*Exercise aim*:
Take each line in the entries below that holds "computer" and show it.
━━━ Materials provided
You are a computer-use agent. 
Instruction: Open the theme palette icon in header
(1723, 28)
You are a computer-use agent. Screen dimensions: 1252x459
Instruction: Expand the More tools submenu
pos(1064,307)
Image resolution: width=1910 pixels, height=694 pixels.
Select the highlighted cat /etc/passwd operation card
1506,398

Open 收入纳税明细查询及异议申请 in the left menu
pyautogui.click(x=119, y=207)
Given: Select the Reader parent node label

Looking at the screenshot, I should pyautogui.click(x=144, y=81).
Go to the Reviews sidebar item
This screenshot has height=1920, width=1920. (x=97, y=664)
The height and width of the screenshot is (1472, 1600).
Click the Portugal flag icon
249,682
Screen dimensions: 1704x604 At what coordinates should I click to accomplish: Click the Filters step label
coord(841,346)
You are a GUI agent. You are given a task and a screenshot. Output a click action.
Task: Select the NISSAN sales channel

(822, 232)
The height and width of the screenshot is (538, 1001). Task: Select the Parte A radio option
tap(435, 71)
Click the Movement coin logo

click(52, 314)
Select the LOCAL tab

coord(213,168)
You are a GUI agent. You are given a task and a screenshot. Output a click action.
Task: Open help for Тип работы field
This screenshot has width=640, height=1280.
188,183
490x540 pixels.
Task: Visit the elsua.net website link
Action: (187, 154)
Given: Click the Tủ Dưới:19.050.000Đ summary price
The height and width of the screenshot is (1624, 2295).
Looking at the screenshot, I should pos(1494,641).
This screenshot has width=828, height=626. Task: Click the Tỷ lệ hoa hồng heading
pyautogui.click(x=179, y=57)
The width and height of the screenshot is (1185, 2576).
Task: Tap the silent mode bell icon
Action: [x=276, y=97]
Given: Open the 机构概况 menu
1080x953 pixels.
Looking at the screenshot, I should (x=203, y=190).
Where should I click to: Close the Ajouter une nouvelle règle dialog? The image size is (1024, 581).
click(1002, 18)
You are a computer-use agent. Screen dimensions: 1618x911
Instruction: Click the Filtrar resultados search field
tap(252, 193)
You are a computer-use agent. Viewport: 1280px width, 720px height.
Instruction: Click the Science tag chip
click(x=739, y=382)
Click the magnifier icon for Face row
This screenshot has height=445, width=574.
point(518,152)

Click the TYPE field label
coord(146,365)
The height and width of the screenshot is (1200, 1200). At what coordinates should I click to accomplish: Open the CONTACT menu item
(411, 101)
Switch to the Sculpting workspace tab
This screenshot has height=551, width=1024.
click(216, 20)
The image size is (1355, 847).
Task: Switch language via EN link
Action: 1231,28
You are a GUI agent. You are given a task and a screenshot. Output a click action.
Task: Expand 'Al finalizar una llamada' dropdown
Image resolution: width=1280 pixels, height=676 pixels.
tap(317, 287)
━━━━━━
*Final answer*:
You are a computer-use agent. 
You are a computer-use agent. Screen dimensions: 1252x459
You are a computer-use agent. Screen dimensions: 1618x911
You are a computer-use agent. Viewport: 1280px width, 720px height.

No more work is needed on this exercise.